After a rough year, the US coal sector is facing better prospects. In 2009, total production dropped by 96 million t, with the majority of the loss occurring in thermal coal. That is primarily due to the fact that over 90% of domestic consumption is for electricity generation. In addition to the 4% drop in consumption due to the recession, utilities switched some baseload production to low-cost natural gas, increasing their usage by 5%. Prices for thermal coal in April 2009 averaged US$ 45/t in Appalachia, US$ 40 in Illinois and US$ 10 in the Powder River Basin (PRB).
In December 2009, steam coal’s fortunes began to rise. Cold weather forced up the price of natural gas and the industrial sector clambered back onto its feet, increasing demand for electric generation. According to industry statistics, stockpiles of PRB coal began to draw down at the end of December and fell to roughly nine days below the national average of 78 days. The EIA predicts that consumption in 2010 will increase 3% from 2009 levels, and 1.6% in 2011. Prices for thermal coal in March 2010 had recovered to US$ 60/t in Appalachia, US$ 41.50 in Illinois and US$ 11.90 in the PRB.
Met coal represents a much smaller portion of US production. The total for the first eight months of 2009 was down 30% from the previous year. This reflected a slump in the domestic steel industry and increased competition from Asian steel products.
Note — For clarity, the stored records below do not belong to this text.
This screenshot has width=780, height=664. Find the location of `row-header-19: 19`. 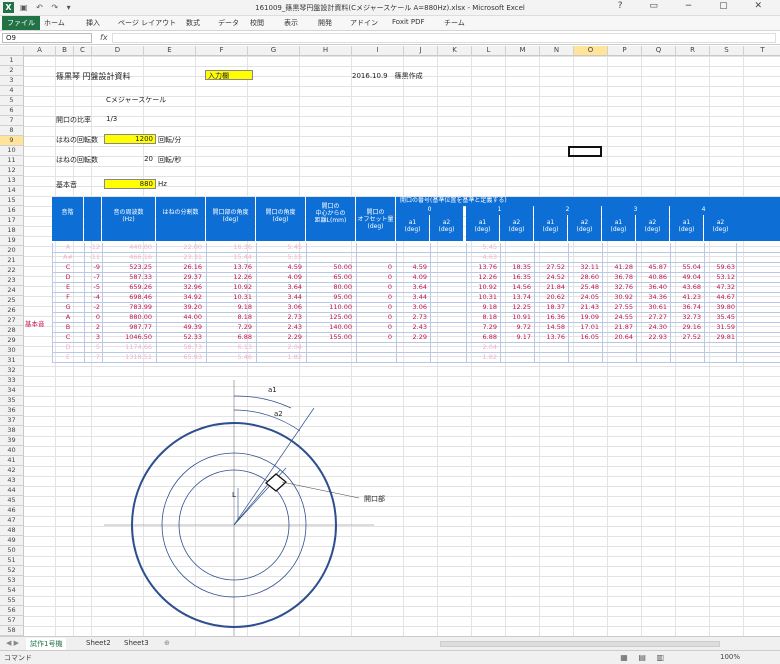

row-header-19: 19 is located at coordinates (12, 241).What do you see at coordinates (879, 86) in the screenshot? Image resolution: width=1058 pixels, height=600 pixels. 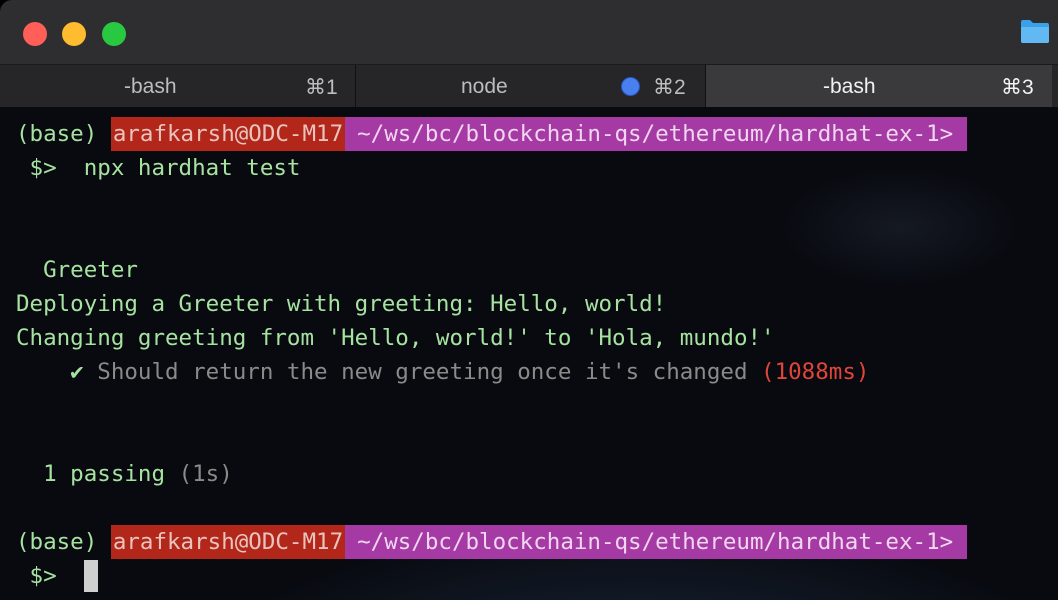 I see `tab-bash-3-active: -bash ⌘3` at bounding box center [879, 86]. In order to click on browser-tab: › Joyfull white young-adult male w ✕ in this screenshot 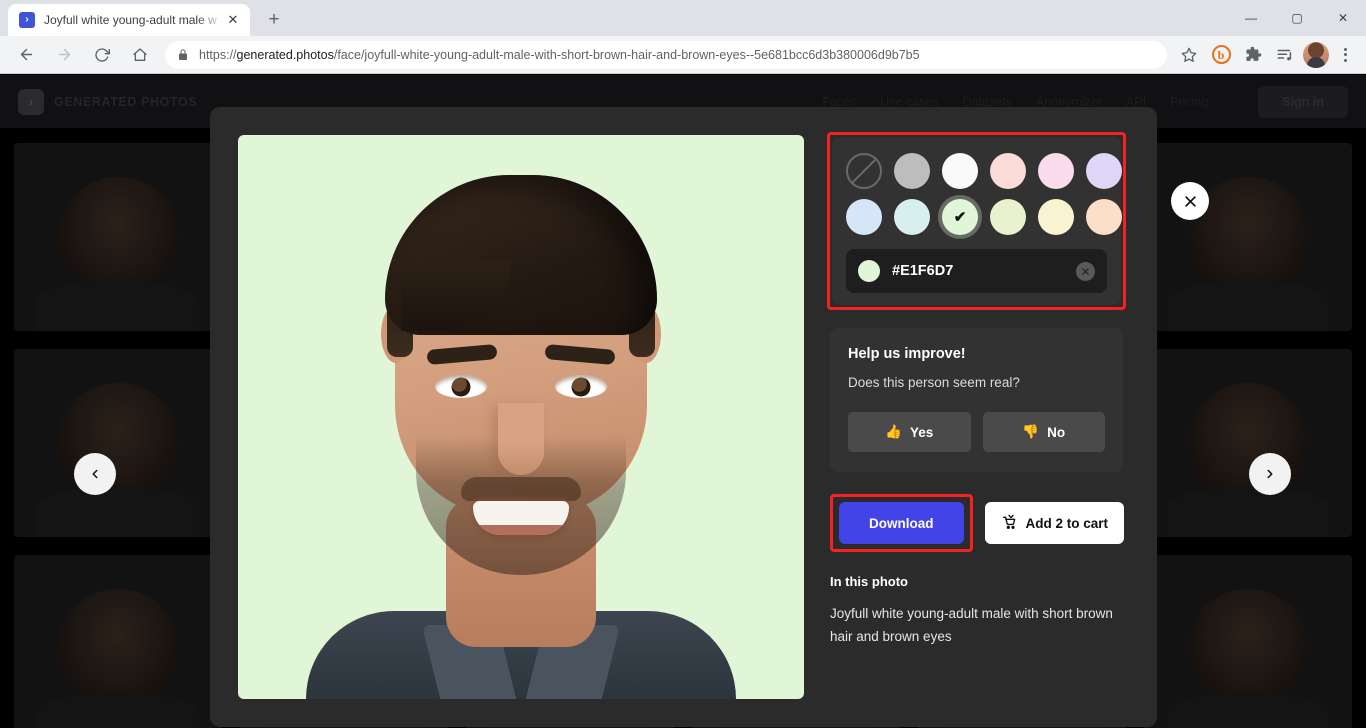, I will do `click(129, 20)`.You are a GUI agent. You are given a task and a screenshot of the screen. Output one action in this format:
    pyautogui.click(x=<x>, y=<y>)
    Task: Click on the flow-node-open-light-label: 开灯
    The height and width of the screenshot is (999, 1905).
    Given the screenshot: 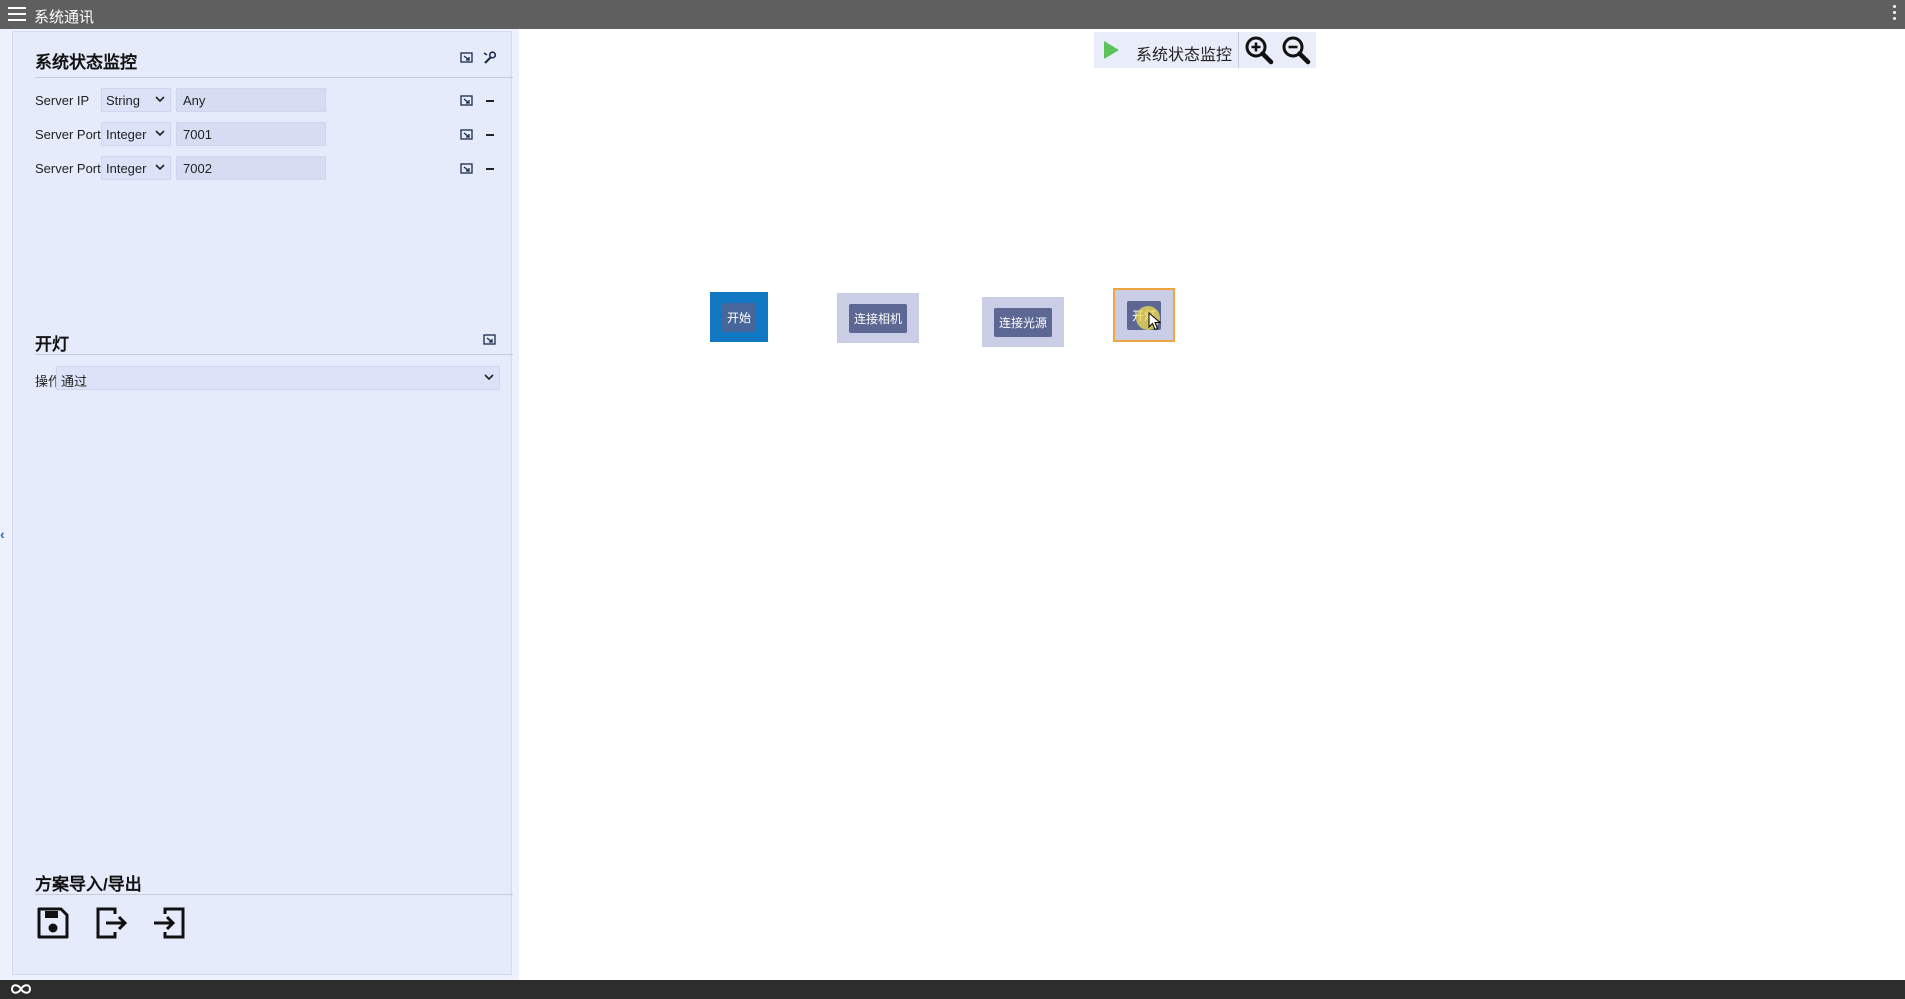 What is the action you would take?
    pyautogui.click(x=1144, y=315)
    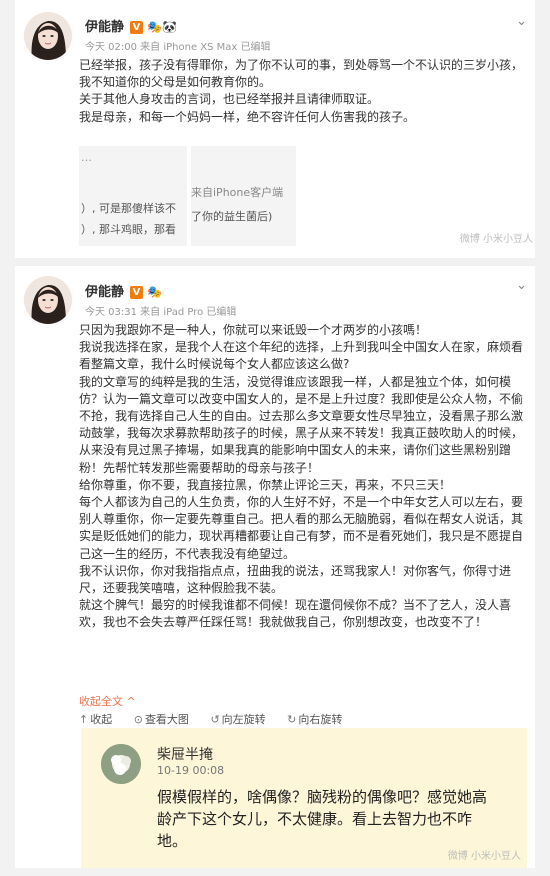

Signs of industrial stabilisation and strengthening of demand for steel began to emerge in late 2009, however, and a firming up of the met market is expected over the coming year. The EIA predicts met coal output to climb back 30% in 2010, to 2008 levels.
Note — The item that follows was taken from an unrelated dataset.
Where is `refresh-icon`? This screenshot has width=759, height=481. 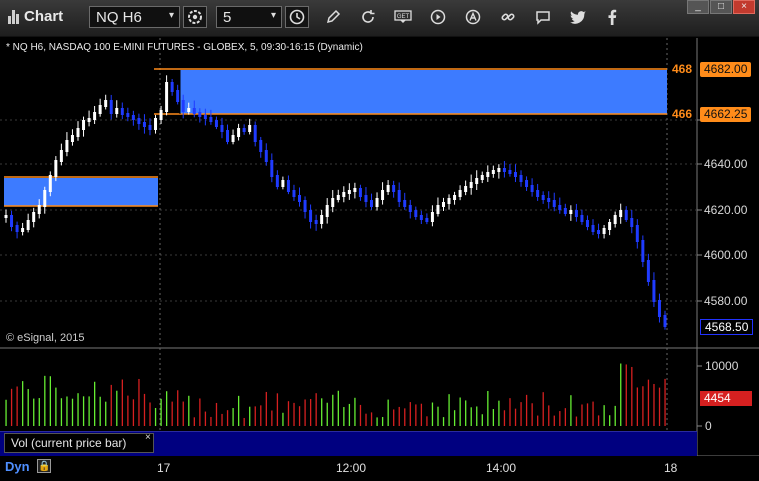 refresh-icon is located at coordinates (368, 17). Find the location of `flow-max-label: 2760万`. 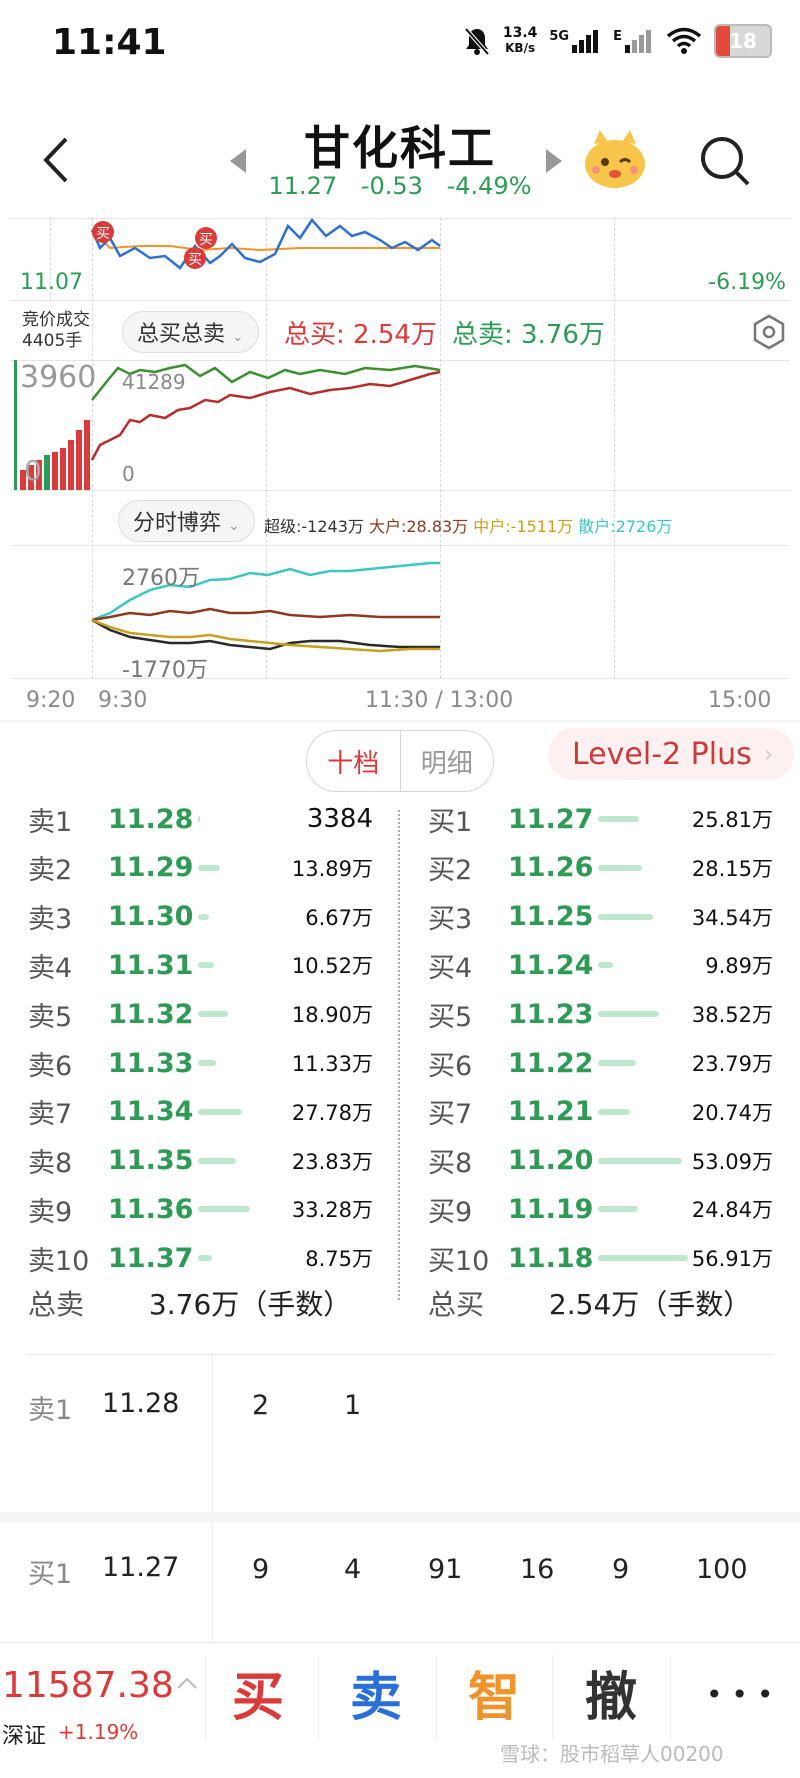

flow-max-label: 2760万 is located at coordinates (161, 578).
Although the worst is over, many challenges remain: “There is a concern that the EPA would regulate coal ash as a hazardous waste,” says Luke Popovich, vice president of external communications for the National Mining Association (NMA).
The NMA is also concerned with water quality legislation and the impact it might have on certain coal mines. The Department of the Interior has pledged to reduce the impact of surface mining, and the EPA has enhanced research to see if the practice can be stopped or modified to protect water quality.
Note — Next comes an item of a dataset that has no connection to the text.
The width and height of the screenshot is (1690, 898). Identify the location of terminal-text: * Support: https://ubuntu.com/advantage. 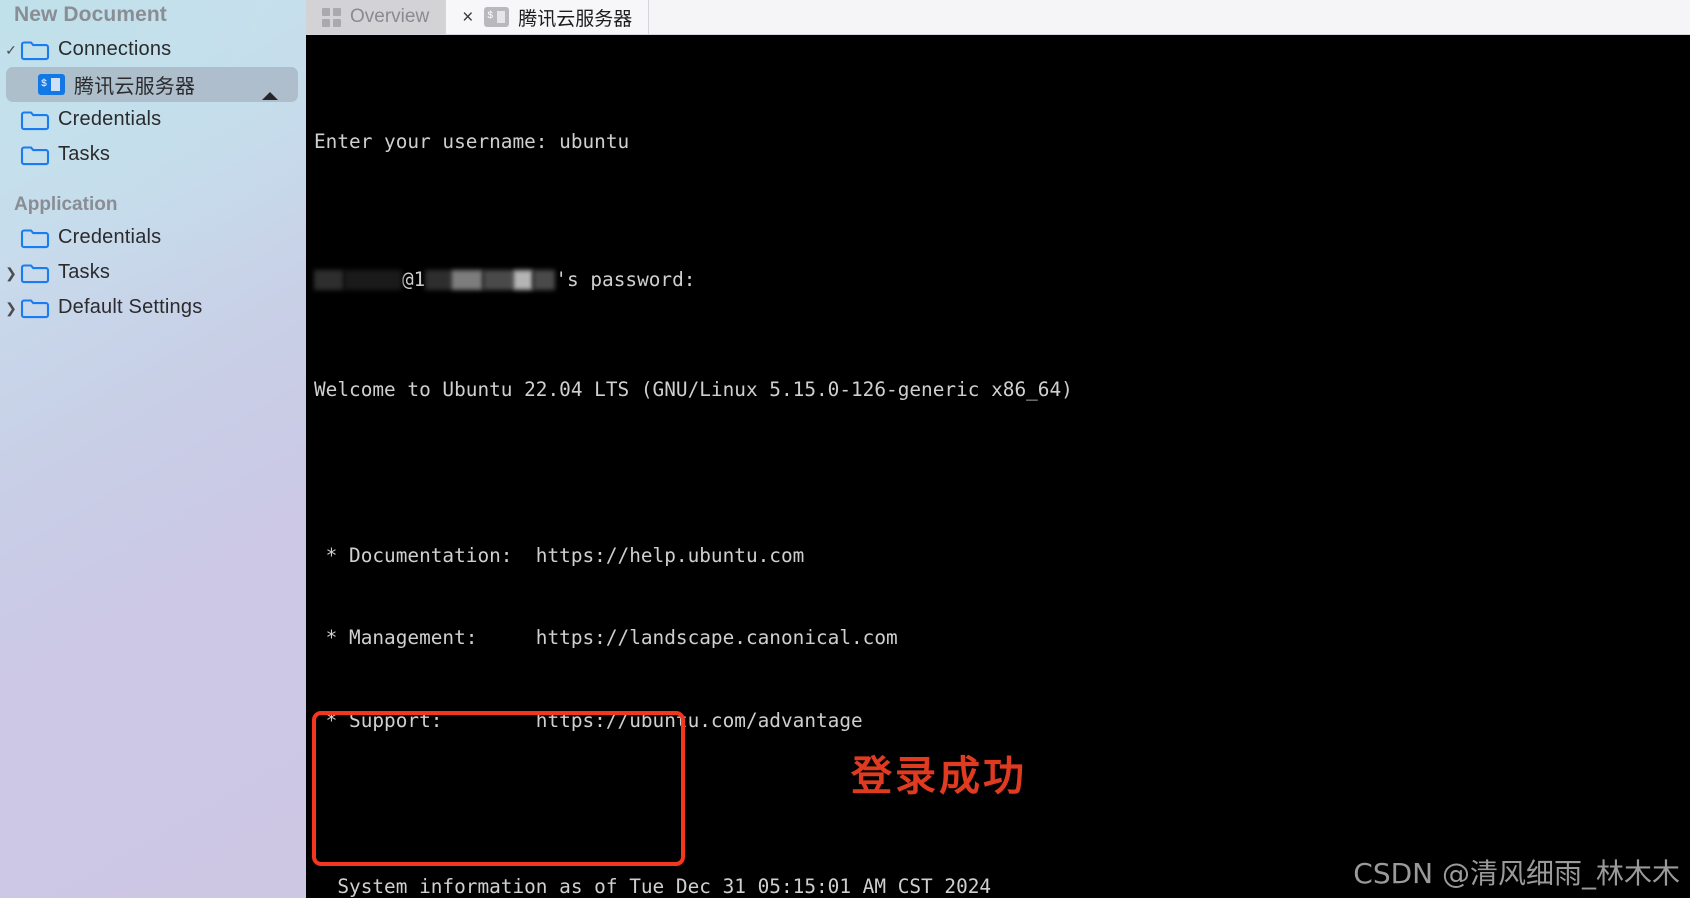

The biggest legislative concern, by far, involves climate change legislation.
Depending upon its final form, climate change legislation could have a profound impact on the coal sector. In order to meet long-term requirements, utilities would have to invest in large scale carbon capture and storage (CCS) technology.
Power plants are well suited to adopting CCS systems, but they are expensive to build and operate. Some estimates place operating costs at over US$ 100/t, and a nationwide system of pipelines and sequestration sites would require several hundred billion dollars in capital investments, as well as complex legal and regulatory frameworks.
To that end, the Obama Administration announced the formation of a task force to develop a comprehensive CCS strategy that will overcome barriers to widespread CCS deployment within 10 years. The goal is to bring 5 – 10 commercial demonstration projects online by 2016. The Department of Energy’s (DOE’s) Fossil Energy Office has already created seven carbon sequestration partnerships.
As part of the programme, the DOE will provide US$ 350 million to support the Texas Clean Energy Project. Other announced projects involve CCS from existing coal-fired power plants and storage in deep saline formations in West Virginia and Alabama.
Still, the NMA believes Government can do more.
In the next 12 months, the NMA perceives a lessening of pressure to advance climate change.
In the next few years, domestic consumption will expand slowly. Industry participants note that roughly 43 million t of new, incremental coal demand should occur between 2010 and 2012 as 13 GW of new US coal-fired power plants come online. Over the next two decades, new uses for coal are expected to emerge. The EIA predicts that by 2030, 161 million t of coal will be converted through gasification into a wide variety of energy and chemical products. In addition, it also foresees 112 million t being used for coal-to-liquid (CTL).
But, for now, the focus is on reducing costs and gearing up for the immediate future.